** Task material follows **

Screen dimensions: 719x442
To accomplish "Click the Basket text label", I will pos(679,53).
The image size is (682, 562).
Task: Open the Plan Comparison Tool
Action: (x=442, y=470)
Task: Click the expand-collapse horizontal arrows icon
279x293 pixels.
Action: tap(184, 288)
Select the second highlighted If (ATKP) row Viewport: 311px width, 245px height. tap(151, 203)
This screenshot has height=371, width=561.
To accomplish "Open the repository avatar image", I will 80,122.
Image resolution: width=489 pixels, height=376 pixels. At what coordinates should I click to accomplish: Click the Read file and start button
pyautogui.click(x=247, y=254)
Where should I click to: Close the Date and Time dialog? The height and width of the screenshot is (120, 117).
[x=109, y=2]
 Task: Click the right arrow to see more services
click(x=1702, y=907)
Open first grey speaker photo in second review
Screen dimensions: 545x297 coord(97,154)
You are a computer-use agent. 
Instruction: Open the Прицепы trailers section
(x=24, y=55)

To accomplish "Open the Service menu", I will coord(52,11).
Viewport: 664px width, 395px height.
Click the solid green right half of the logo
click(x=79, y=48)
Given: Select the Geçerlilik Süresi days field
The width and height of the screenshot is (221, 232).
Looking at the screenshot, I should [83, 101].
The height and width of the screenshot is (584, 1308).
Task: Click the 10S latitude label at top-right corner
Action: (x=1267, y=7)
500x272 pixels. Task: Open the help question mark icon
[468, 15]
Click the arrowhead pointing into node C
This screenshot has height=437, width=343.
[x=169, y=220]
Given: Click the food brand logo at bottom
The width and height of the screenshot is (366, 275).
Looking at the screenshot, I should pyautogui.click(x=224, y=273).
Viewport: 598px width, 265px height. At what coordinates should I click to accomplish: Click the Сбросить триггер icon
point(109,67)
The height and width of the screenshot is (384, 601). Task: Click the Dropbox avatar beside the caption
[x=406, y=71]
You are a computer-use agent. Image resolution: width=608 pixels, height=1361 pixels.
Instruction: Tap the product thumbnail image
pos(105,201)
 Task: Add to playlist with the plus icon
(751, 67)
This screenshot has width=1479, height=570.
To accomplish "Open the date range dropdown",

** End of Task material **

## Work request
Looking at the entries above, report how many of their lines include "Given", and add nothing else.

## Output of the task
2